Professor Michael Dougan: Maybe it would be useful if I gave a slightly different perspective on the relationship between the negotiations that will proceed under article 50 and the Great Repeal Bill process.

The Great Repeal Bill process is essentially going to be a domestically facing process about continuity and certainty for our own legal system. The international negotiations between the UK and the EU are obviously a different kettle of fish. We are not quite sure yet, until we see the draft legislation, what the relationship will be between those two processes: the domestic and the international.
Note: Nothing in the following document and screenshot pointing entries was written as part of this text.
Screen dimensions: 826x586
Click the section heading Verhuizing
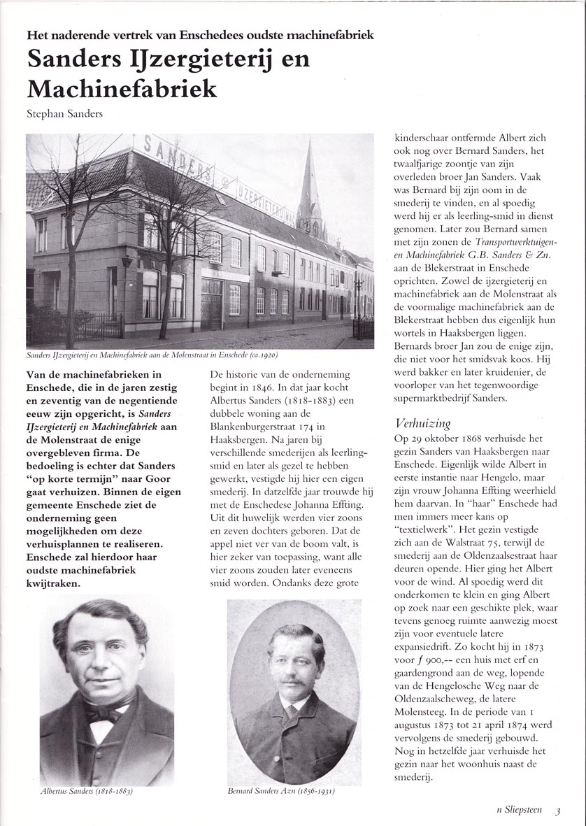point(423,422)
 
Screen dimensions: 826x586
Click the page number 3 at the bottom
point(558,812)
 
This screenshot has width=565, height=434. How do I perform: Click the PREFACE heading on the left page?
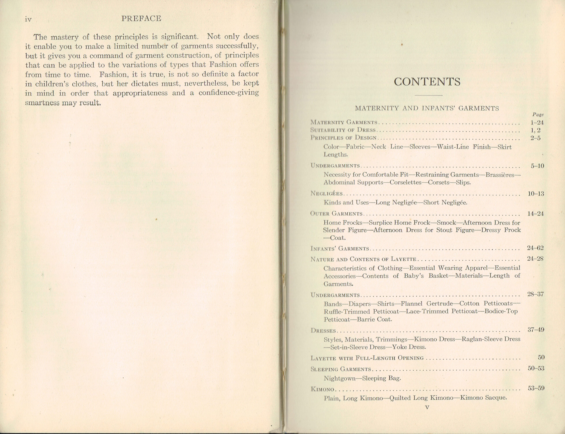(141, 19)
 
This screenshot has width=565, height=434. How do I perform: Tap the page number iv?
(28, 19)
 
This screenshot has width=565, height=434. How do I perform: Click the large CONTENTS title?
(427, 82)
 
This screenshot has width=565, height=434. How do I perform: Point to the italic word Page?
(538, 115)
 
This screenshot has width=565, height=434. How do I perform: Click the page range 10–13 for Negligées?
(536, 194)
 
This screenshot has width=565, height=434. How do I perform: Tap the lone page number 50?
(541, 357)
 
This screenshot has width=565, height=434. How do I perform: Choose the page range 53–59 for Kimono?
(536, 388)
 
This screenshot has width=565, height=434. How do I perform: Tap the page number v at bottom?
(427, 408)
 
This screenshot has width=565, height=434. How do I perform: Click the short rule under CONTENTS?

It is important to bear in mind two factors that sometimes get lost in these discussions but are actually really quite important. The first factor is this. If we set aside any hypothetical questions about revocability of a notice to leave the EU, if we just forget about those, the consequence of notice is that the UK is leaving. The only question is: do we leave with a deal or without a deal?

Parliament’s interaction with the international process of the negotiations under article 50 are really of a relatively limited nature and value because, if Parliament ultimately rejects the deal that is agreed under article 50, the UK will just be leaving but with no deal. Most people’s evaluation of that would be of a worse outcome than having a deal.

That is the first factor but the second one is probably even more important. The White Paper is based on the assumption that there will be a single deal concluded before we leave, or if not a single deal, at least two deals done in parallel and concluded together. The problem is that that assumption is not widely shared outside the UK.

Q9                James Duddridge: May I just check on those two deals? I did not understand the point you were making. What are the two deals?

Professor Michael Dougan: Sorry, the deal to withdraw, the divorce agreement as we call it, which will settle the financial liabilities, and then the future deal on trade relations, security, environmental co-operation and so on. Sorry, I should have clarified that.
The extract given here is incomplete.